Passage to read =
The Friday evening Party in the Park ends up being transferred indoors to The Drill House – but that’s more about the inclement weather than the Queen.  So we get to stay inside, in the warm, as the wind howls and the rain falls – entertained by a line-up that includes the cheery and highly talented double act Jones & Barnard, whose years of experience as physical comedians and cabaret performers is in strong evidence in their hilarious take on magic and escapology; and the fabulous Department of Gruff, who, resplendent in some very lovely latex whole-head dog masks treat us to their versions of classics such as Puppy Love, How Much is that Doggie in the Window?, and (my favourite) The Stooges’ I Wanna Be Your Dog. 

Sarah Munro: Miss O’Genie’s Dazzling Dollirama

Saturday morning – and although it isn’t that warm, at least it’s dry. So, wrapped up and clad in sturdy boots, off I head into the streets and parks of Yarmouth. Like other iterations of Out There Festival that I’ve witnessed, the 2022 programme proves to be a good mix of artforms, embracing traditional street theatre, experimental performance and installation, music, dance, and circus. Oh, and this year we also had parkour – more on that anon.

I start off with Miss O’Genie’s Dazzling Dollirama, in which Sarah Munro of the late lamented Insect Circus, in her first solo venture, presents an alternative to the regular fairground coconut shy. Miss O’Genie’s ‘damnable dolls’ turn out to be a set of famous misogynists, or archetypal misogynist figures, who we are invited to batter with fake fruit. So, you can have a go at knocking Boris Johnson or the Pope off his pedestal. Or perhaps you’d prefer to down Putin from his horse, pummel Mr Punch, or get your revenge on a gynaecologist.

Data lines =
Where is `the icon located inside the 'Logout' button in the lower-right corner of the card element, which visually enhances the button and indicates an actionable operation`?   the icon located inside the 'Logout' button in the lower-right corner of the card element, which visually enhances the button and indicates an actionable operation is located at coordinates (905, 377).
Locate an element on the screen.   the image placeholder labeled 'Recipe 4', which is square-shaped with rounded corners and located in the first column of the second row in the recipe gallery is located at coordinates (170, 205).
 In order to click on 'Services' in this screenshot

Problems and tasks =
A. In the festival review, what do the members of Department of Gruff wear on their heads while performing?
B. Write the next part of the festival review, picking up after its last sentence.

Responses for each task =
A. Latex whole-head dog masks.

B.
As a proud former punk, I take great delight in smashing down a hippy with a nice chunky avocado. Of course, the children of Great Yarmouth join in keenly (groups of teenagers too, who are delighted that it’s free to play and that winners get sweeties), and parents are easily coerced to have a go. The show is new, but has its roots in an installation done by Sarah Munro for Vanessa Toulmin’s The Wonder Show, a contemporary reworking of classic circus sideshow acts. It works very well in this new context, and is a great addition to the outdoor arts circuit. Fun for all the family – and proof that political performance doesn’t have to be po-faced to make a point.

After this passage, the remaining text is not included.